Slap-happy New Year
I’ve seen in memes across social media, we can now use “2020” to describe anything that is particularly devastating, and relentless in its ability to deliver wreckage. We used to use the phrase “2020 hindsight” to mean it’s always easier to tell the future when you’re looking back at the past.
Now, 2020, used as an adjective, noun or verb, is all about disaster, carnage and the longest, least pleasurable carousel ride any of us have been on. A never-ending obstacle course of shock, uncertainty, and discord. Add a very fraught presidential election to the mix, and we are all on edge these days. Rightly so.
Still, I feel like an article outlining my woes or recounting the difficulties faced in my corner would be unappreciated, boring, and disrespectful to those who’ve really, truly suffered. Instead, I’ll go against my longstanding policy of commitment to realism and write about the bright side.
Early June was a low point for me, but after that, things have slowly and steadily improved. I guess that was when the enormity of the situation, my unrealistically cheerful adjustment to massive and unexpected change, and not being alone, not once, for more than two months, finally hit me.
After that, I gained a more reasonable attitude toward pandemic life and lowered pretty much all of my expectations. I examined what I used to get out of being so busy and so devoted to having a social life. I asked myself an important question: “Am I really an extrovert?”
The answer surprised me. Yes, I’m an extrovert, but a little socializing goes a long way. I’m content at home. I feel free now to embrace a minimalist approach to my social life and it is quite a relief.

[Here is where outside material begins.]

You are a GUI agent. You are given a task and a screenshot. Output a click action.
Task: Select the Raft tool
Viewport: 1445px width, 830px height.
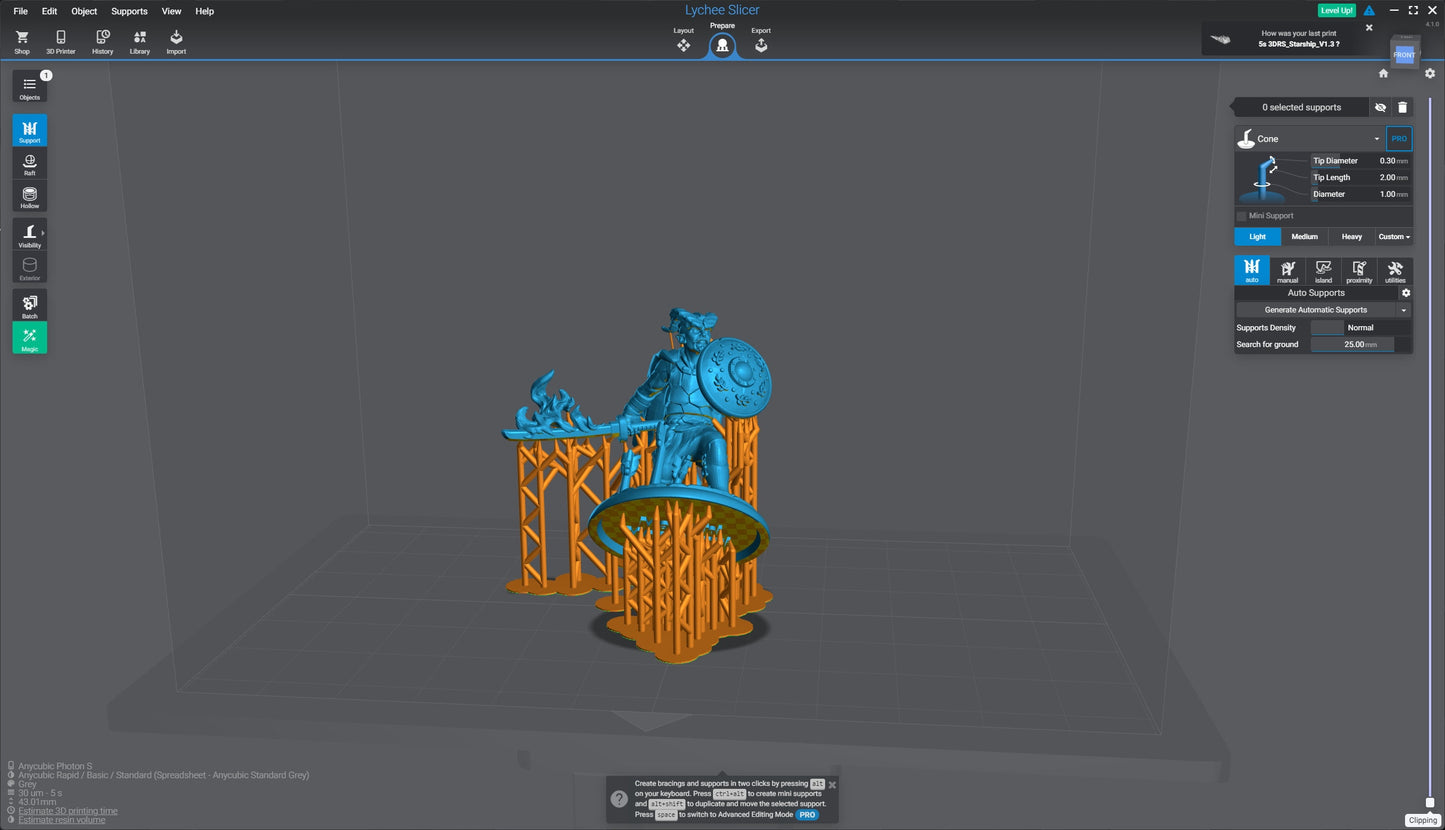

Another good thing that has happened is that, without my other social obligations, I’ve had a lot of time to spend with my kids. Granted, their constant eating is a challenge, but having them home more is, for me, a positive. I have no doubt they’d rather be at school with their friends, but that’s not the scenario, so I’ll take what I get. My 17 year old finds me more irritating every day, but puts up with my company because she doesn’t have a lot of other options; my 13 year thinks I’m hilarious and tons of fun, as long as I’m not bugging her to do dishes or clean her room.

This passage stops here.